JAX: Integrating TransformerEngine into an existing framework

This is the landing page for a series of focused documents on bringing TransformerEngine into a JAX+Flax codebase one optimization at a time. Each linked page isolates a single feature so you can see exactly what changes are required and what are the performance benefits.

Pick a topic

Document	Status	Covers
Dense GEMMs	Available	`nn.Dense` → quantized GEMM; single-GPU speedup; multi-GPU speedup;
Collective GEMMs	Coming soon
Attention	Coming soon
Expert Parallelism	Coming soon

Quantization recipes at a glance

TE exposes its quantization choices as recipes. Please see Low-precision Training for a more detailed description of each recipe.

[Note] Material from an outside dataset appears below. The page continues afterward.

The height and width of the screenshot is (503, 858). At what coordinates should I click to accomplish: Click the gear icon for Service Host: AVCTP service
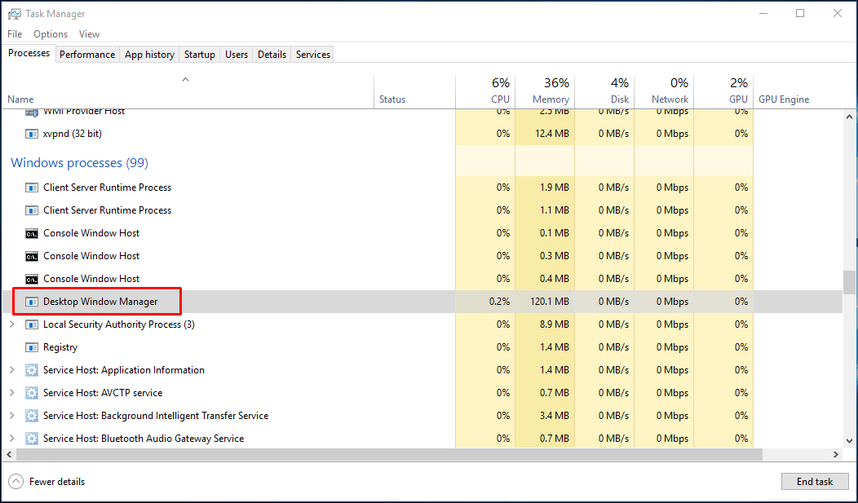click(x=32, y=393)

Recipe	Hardware	State	Description
`MXFP8BlockScaling`	Blackwell+	none	Block-scaled FP8 (32-element blocks)
`NVFP4BlockScaling`	Blackwell+	requires a Flax RNG `sr_rng`	FP4 with 2D block scaling and stochastic rounding
`DelayedScaling`	Hopper+	amax history (Flax variables)	Per-tensor FP8 with amax history
`Float8CurrentScaling`	Hopper+	none	Per-tensor FP8 without an amax history

Import them from transformer_engine.common.recipe.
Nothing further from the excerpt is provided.